Ryan will see how the gelding comes through the run before deciding whether to press on to the Group Three Eskimo Prince Stakes (1200m) at Randwick in two weeks
“If he does really well we might stick him up to the Eskimo Prince in a couple of weeks time. He will have a fitness edge on the horses who will be resuming in it,” Ryan said.
“Or he might just have a freshen up and come back later in the carnival for a race like the Arrowfield Stakes.
“He is as effective on heavy ground as he is on good ground so he is pretty versatile.”
After proving a handful to educate as a younger horse, The Face has turned the corner since he was gelded and has won two of his five starts.
Ryan revealed the three-year-old’s ownership group, led by Victorian-based breeder Steve Smith, rejected substantial offers for him after his initial barrier trials.
“They were offered a stack of money for this horse off his trials but he (Smith) just won’t sell. He breeds them to race and he loves his racing,” Ryan said.
Trainer David Pfieffer will head to the $1 million Inglis Sprint with Rocketing By after he surged through a late opening to win the Bowermans Commercial Furniture Handicap (1100m).
“I was a little bit worried about the firmer track today but he obviously got a sweet ride and got the result,” Pfieffer said.
“We’re trying to head towards that Inglis race in a couple of weeks so obviously the prize money boost will be a big help for him and we might even be able to keep Hugh Bowman on board.”
An impressive runaway win by Artorius has left the training combination of Anthony and Sam Freedman in a quandary as to whether to tackle the Blue Diamond Stakes.
Artorius relished the wide open spaces of the Sandown Hillside track and the step up to 1300 metres to leave his rivals in his wake.
Starting a $3.40 favourite, Artorius grabbed the lead out wide with 300 metres to go and went on to win the two-year-old handicap by 4-1/2 lengths, defeating El Rocko ($16) with Picarones ($4.40) a nose away third.

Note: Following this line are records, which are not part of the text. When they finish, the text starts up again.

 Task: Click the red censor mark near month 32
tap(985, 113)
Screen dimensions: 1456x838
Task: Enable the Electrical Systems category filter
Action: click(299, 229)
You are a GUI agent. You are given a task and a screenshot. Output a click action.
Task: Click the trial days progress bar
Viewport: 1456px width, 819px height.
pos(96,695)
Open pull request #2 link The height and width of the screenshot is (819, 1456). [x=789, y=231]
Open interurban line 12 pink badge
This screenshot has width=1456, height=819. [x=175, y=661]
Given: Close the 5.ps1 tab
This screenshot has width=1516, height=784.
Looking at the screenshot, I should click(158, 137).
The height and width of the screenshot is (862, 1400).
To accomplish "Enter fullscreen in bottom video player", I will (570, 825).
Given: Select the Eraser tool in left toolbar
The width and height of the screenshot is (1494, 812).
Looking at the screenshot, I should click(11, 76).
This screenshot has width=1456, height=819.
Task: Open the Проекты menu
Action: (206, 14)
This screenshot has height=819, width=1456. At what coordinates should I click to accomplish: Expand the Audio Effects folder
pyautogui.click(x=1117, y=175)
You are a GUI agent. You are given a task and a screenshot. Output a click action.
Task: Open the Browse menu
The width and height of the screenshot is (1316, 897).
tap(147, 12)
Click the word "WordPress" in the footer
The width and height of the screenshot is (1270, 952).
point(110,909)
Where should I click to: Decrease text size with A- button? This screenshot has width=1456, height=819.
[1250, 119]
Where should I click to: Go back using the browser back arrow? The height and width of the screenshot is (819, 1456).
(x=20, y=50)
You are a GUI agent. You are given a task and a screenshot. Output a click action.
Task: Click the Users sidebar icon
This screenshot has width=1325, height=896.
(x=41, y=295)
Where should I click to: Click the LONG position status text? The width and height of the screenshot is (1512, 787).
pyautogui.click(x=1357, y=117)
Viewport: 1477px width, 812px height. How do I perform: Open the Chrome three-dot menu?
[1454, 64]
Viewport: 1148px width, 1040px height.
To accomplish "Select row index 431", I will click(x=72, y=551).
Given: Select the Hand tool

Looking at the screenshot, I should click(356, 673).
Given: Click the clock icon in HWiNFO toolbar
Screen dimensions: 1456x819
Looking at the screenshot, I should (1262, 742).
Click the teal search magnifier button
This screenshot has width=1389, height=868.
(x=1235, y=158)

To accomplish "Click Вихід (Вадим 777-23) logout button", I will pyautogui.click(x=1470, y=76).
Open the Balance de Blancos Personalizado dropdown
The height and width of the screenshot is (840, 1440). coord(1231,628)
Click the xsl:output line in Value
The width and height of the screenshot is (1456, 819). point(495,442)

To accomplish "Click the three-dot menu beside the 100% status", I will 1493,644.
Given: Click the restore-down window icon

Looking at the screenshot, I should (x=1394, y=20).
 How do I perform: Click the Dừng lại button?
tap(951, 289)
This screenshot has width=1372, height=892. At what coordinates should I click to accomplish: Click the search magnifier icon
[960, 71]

TAB fixed odds markets reacted to the victory by tightening the winner from $51 to $15 for the Blue Diamond Stakes.
Co-trainer Sam Freedman said the Group One race was back in play for the son of Flying Artie but they would have to work out whether it was the best option.
“Whether we head towards a Blue Diamond, I’m not sure about the 1200 metres as he might be more of a 1400 metre horse,” Freedman said.
“He won so well there so we might have to give it some thought.”
Freedman said the colt had improved from his debut at Geelong where he finished second to Jigsaw but was raw and green.
“Most of our horses tend to improve as they get deeper into their two-year-old campaign so the 1300 metres suited,” he said
Freedman described Artorius as bombproof and a straightforward horse to train.
His jockey Mark Zahra said Artorius was very impressive and would be suited by a longer distance.